OPEN ROAD INTEGRATED MEDIA

Copyright © 1955 Howard Fast
All rights reserved.
ISBN: 978-1-4532-3496-9



CHAPTER 1

The Last Supper


One of the advantages of living in a tower apartment in the Elmsford on Fifth Avenue was that your place was the only stop on the floor for the elevator. It gave one the maximum amount of privacy that one could expect living in New York, and Harvey Crane enjoyed privacy when he wanted privacy. He felt that he had earned the privilege of privacy. He was forty-six years old, tall, broad-shouldered and distinguished in appearance except that he bulged a little over his belt, and he felt that at forty-six, with a career that stretched back over a quarter of a century, one deserved a little privacy.

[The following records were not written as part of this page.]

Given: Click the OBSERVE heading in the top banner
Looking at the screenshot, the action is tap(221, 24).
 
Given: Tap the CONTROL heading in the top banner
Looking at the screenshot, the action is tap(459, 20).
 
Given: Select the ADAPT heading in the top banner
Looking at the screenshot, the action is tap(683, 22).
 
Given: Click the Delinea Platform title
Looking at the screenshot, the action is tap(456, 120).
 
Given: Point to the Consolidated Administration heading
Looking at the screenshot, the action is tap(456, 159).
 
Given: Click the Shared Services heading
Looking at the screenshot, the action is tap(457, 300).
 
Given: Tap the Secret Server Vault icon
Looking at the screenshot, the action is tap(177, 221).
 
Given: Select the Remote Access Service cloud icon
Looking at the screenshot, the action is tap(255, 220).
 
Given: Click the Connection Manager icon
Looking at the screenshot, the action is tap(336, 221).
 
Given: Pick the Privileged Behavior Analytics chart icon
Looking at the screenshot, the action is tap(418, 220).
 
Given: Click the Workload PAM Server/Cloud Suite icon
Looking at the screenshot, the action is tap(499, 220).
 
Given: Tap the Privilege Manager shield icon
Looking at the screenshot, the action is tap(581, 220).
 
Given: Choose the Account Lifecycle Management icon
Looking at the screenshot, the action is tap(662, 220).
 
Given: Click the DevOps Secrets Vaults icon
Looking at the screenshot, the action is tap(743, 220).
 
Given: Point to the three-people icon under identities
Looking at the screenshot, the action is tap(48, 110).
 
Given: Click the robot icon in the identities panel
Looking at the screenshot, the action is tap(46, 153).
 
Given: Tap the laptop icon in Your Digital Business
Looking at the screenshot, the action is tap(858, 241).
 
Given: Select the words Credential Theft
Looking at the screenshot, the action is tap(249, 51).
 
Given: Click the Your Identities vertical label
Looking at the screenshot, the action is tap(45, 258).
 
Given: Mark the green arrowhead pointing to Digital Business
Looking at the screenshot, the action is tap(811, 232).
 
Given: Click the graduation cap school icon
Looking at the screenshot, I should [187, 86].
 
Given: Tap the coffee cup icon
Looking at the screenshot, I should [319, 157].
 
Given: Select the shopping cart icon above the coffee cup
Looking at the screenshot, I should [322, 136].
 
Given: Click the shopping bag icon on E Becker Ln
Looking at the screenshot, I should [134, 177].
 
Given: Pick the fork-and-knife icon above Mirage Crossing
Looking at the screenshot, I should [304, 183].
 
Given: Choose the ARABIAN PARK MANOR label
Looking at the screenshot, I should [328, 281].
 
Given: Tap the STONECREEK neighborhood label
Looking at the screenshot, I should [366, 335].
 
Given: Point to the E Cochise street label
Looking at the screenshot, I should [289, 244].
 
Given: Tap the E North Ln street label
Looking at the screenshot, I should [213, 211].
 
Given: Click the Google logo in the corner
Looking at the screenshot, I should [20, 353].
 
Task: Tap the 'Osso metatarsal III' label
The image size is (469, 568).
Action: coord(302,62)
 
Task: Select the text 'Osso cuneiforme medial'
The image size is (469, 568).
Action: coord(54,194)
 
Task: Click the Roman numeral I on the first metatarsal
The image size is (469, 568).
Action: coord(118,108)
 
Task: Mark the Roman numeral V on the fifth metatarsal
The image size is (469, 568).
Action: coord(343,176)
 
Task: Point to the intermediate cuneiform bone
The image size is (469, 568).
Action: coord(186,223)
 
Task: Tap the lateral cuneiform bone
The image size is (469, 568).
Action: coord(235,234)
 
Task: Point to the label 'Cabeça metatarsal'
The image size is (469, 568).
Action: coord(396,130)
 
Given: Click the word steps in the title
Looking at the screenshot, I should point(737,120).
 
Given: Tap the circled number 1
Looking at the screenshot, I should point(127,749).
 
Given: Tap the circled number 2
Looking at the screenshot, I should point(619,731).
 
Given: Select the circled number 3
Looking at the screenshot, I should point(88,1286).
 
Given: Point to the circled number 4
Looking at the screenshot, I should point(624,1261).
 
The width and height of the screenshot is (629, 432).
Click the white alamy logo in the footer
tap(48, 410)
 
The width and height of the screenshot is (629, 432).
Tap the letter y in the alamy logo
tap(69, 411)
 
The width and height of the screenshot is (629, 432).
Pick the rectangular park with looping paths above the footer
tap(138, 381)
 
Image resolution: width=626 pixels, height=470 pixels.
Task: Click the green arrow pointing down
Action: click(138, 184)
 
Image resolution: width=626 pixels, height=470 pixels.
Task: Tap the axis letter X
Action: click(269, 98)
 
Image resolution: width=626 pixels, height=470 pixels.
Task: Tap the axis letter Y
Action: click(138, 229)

Therefore, when he was handed a subpoena, this sense of violated privacy—a violation of all that a tower apartment in the Elmsford meant—well nigh overcame his mixed response of fear and surprise. Instead of reacting in terms of a sense of terror and expectancy that had been building up in him these five years past, he thought,

"Well, God damn it, if this is all you can expect when you pay seven thousand dollars a year rent, then the hell with it! They can take their God damn lease and put it you know where!"

Then he read the subpoena, mixed himself a drink, even though it was only noon, and called his lawyer, Jack Henderson, of Henderson, Hoke, Baily and Cohen, thinking to himself that it was a break for him that he, had never been represented by Mike Cohen, of the same firm, not because he had anything against Jews—most of his best friends were Jews, when you came right down to it—and if there was one thing he despised, it was a racist; but because you had to think of everything once you were in this lousy spot, and say what you would, they felt differently down there about a Jew lawyer than they did about someone like Henderson.

"Jack," he said, when he got through to Henderson,—"Jack, just listen to this. Just listen. Of all the stinking, lousy breaks—what do you suppose happened not five minutes ago?"

Henderson couldn't imagine, but he felt that whatever it was, Harvey should take it easy and not get excited.

"I love lawyers," Crane said. "The whole world could collapse, but don't get excited. Not at all. I'm as calm as a cucumber, exactly. I've just been handed a subpoena—right at my front door, can you imagine, and God help the little rat that's on the elevator—a subpoena to appear before the, House Committee on Un-American Activities tomorrow, no less, but you don't want me to get excited!"

Henderson agreed that it was a very worrisome thing, but also that it was just such worrisome things that one had to resist worrying about. The thing to do, he explained in his calm, balanced and warmly comforting voice, was to come out of such an experience positively. Like a good friend or physician, rather than simply as a lawyer, Henderson told Harvey Crane to eat lunch, have a few drinks, and drop into his office, at about three o'clock, and such was his ability to reassure, even over the telephone, that Crane felt considerably relieved after speaking to him.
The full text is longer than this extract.